This question is relevant, in particular to your question $2$, but also generally (the reason $\text{False}\Rightarrow\text{True}$ and $\text{False}\Rightarrow\text{False}$ is by the very definition of $P\Rightarrow Q$ via a truth table). – Zev Chonoles Jul 26 '11 at 2:08
I think there are (at least) two related phenomena here: first that it is standard to define $\Rightarrow$ so that $\text{False} \Rightarrow \text{True}$, and second that if you have a contradiction in a logical system you can derive any statement from it. I am not sure these two are trivially equivalent. – Qiaochu Yuan Jul 26 '11 at 2:14
Note that technically speaking, the conclusions are not both true. But the implications represented by 1. and 2. are both true.
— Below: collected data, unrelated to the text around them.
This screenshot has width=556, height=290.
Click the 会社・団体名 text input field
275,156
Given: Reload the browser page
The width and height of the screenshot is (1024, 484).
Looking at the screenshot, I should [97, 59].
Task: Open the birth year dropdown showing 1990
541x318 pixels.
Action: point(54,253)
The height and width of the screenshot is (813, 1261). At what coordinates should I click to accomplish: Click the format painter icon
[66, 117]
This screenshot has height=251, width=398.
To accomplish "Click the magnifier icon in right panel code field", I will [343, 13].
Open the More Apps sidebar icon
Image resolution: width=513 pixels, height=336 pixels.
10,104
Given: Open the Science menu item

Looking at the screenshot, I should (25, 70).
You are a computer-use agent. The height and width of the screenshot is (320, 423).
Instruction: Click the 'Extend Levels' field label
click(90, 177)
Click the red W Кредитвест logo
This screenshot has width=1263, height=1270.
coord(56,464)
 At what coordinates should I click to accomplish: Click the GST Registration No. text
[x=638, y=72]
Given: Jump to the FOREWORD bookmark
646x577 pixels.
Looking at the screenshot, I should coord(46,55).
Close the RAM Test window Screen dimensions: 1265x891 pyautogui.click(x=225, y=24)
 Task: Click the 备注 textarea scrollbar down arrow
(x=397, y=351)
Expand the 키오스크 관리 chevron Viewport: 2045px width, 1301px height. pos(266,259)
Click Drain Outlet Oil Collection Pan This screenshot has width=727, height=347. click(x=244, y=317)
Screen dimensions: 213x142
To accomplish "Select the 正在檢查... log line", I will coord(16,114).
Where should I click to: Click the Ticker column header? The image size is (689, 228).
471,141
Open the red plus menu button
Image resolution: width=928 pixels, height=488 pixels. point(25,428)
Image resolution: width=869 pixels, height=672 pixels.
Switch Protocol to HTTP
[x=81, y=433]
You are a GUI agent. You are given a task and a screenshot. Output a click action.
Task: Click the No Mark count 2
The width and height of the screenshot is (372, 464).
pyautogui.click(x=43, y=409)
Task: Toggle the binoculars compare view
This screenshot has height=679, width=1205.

That is, if $A \implies B$ is true, that is not to say that B is therefore true (clearly, the conclusion of 2., "false", is not true; but $\text{False} \implies \text{False}$ is true – amWhy Jul 26 '11 at 2:41
Oh, oops. I only saw Ben's link. @Zev's link however would be an appropriate "close as duplicate" target. – Willie Wong Jul 26 '11 at 9:57

Here's one for the non-mathematician:

Let's say that I promise you $1,000,000 on the condition that pigs fly. We could say something like: If pigs fly, then I will give you$1,000,000

Now, if pigs don't fly and I don't give you $1,000,000, you have no reason to complain. I haven't lied. This is your case #2. If pigs don't fly yet I still give you$1,000,000 , (case 1) then I am just very generous, but I haven't contradicted myself or broken my word.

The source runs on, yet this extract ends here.